Test writers have a chronic preference for using C as the correct answer.

'None of the Above' is VERY rarely used as a correct answer.

'A' is plainly wrong as you'll get past 8.5A just on the pure resistance leg.

And that's all the mental effort I'm willing to expend on what will prove to be an entirely wasted lesson in electrical engineering.

Questions like the OP's are designed to bother the students -- and set up a classroom discussion.

The OP has to realize that 'the system' is designed such that he's SUPPOSED to get the tough questions wrong. 

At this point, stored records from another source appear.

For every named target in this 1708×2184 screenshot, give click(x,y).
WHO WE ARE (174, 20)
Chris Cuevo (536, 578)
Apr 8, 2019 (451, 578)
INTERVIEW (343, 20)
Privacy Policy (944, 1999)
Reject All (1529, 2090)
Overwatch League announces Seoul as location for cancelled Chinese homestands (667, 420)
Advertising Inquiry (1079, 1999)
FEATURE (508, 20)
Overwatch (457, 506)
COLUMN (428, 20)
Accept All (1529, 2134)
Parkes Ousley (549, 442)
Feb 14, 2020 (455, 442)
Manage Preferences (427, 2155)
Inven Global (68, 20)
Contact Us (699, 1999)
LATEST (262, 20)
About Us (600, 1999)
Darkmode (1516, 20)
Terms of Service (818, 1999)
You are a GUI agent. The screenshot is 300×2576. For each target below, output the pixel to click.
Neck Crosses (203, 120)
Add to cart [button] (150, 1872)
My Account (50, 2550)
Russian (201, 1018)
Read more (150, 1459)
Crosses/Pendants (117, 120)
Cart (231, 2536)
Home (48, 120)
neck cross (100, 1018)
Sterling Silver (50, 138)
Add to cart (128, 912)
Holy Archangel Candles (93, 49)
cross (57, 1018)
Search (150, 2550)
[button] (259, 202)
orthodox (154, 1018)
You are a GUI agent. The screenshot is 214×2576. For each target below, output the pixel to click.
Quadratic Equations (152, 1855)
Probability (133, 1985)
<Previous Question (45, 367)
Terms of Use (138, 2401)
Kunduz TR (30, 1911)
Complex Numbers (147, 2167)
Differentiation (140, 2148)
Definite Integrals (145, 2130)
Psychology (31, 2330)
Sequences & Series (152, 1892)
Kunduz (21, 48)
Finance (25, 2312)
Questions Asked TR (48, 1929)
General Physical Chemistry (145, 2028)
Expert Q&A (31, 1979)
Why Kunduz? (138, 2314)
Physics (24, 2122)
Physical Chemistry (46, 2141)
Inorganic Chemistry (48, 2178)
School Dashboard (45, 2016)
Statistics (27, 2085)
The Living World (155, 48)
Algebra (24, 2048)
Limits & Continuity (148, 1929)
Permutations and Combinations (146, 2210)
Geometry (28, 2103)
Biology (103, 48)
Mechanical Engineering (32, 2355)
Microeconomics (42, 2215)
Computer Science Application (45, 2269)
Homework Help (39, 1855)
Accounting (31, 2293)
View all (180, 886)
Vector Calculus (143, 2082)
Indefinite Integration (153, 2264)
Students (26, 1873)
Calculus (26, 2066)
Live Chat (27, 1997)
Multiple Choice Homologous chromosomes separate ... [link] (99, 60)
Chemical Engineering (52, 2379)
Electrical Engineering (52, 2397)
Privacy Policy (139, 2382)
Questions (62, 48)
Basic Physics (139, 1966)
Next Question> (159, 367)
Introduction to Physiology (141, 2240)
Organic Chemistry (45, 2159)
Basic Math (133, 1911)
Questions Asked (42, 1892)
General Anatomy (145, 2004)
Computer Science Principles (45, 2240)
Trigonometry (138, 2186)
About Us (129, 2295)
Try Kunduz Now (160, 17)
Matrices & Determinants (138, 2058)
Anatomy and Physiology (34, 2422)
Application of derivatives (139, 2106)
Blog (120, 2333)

If he keeps showing up with 'perfects' -- the instructor is not impressed -- he's annoyed.

He (rightly) knows that the student has been 'cheating' via Internet forums.

The OP should realize that until recently all students were expected to figure things out with their own resources. 

This new trend is creating a MUCH dumber generation of talent.

The inability to divide by six -- in a microsecond -- in one's head -- is just one instance. 

All students should attempt to just shoot for getting 90% correct.

It's when you see your tests dropping down into the 70% zone that you should freak out.

When I was young, I was notorious for handing in perfect work. Trust me, I was hated for it. Don't follow my bad example.


----------



## NH603 (Jan 21, 2018)

Not trying to cheat just looking for some help. I don’t even need an answer just looking to see if someone can correct my work and point me in the right direction as I feel I have tried everything I can (clearly not because I haven’t got the correct answer). Not going to just guess either and just circle C. I need to show all my work or the credit isn’t given.


----------